Verisure -Securitas Direct- ha copado las portadas de la prensa papel para vendernos su nueva -antigua- identidad corporativa.
Le merece la pena, porque como España se ha convertido en un paraíso para la pequeña y para la gran delincuencia, y como todavía tenemos que aguantar al caradura de Marlaska, el mayor cínico del sanchismo, explicándonos que este es un país seguro donde, gracias a él, la delincuencia ha caído en picado porque ha contratado muchos policías.
Es lo mismo que ocurre con la educación y la sanidad privadas: son cosas malísimas dice el Gobierno, pero ya ven: todo el que puede se lleva a sus hijos a un colegio privado y todo el que puede, firma un seguro sanitario privado. Y eso porque, de cara a las cámaras, todos adoramos la escuela pública y la sanidad pública, naturalmente.
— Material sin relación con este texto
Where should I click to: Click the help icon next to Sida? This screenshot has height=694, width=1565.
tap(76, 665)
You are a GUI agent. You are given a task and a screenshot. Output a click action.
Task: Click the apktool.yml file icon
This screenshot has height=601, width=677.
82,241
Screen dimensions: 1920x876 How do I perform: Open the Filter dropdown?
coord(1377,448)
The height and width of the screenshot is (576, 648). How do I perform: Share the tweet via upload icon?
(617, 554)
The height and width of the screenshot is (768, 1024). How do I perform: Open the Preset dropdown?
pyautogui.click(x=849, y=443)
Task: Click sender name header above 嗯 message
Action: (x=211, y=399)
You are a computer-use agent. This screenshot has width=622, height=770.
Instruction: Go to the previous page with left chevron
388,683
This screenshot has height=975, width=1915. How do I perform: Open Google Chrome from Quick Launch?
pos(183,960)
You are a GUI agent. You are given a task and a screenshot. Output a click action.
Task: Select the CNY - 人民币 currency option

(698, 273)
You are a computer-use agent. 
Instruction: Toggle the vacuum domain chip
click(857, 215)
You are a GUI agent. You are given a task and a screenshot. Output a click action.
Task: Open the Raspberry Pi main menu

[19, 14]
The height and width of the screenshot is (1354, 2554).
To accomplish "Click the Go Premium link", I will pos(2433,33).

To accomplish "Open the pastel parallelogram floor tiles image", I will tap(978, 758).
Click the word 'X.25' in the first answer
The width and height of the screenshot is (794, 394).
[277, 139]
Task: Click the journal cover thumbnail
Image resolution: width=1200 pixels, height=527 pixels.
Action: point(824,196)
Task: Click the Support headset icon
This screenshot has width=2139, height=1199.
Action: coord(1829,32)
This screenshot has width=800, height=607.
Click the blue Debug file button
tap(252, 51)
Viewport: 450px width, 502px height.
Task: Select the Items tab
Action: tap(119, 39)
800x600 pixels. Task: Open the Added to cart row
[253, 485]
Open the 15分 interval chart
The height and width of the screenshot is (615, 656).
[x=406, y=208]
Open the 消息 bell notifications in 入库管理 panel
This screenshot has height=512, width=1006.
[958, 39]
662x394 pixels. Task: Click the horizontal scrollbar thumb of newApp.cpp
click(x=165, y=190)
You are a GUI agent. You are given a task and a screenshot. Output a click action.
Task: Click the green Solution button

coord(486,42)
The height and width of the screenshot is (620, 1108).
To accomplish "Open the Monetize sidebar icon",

Y es que en materia de seguridad, Marlaska no deja de aumentar las plantillas de policía... como si la seguridad sólo dependiera del número de guardianes en activo y no de la utilidad que se les dé a esos policías.
El Estado posee el monopolio de la violencia. Pero si el Estado no me protege me tengo que proteger yo. Y si encima el Gobierno niega que la delincuencia esté en aumento, a pesar de que muchas mujeres tiene miedo a salir de noche y a pesar de los robos con violencia y los delitos sexuales y hasta ha cundido cierto ensañamiento con el débil y todo ello es radicalmente negado por la autoridad, pues hombre la cosa empieza a convertirse en... ligeramente molesta.
Es la España irrespirable de Pedro Sánchez. Mejor, las dos Españas: la oficial es una España segurísima, donde la gente vive encantada, además, con su sanidad pública y su escuela pública. Pero ya ven: la España real es otra cosa.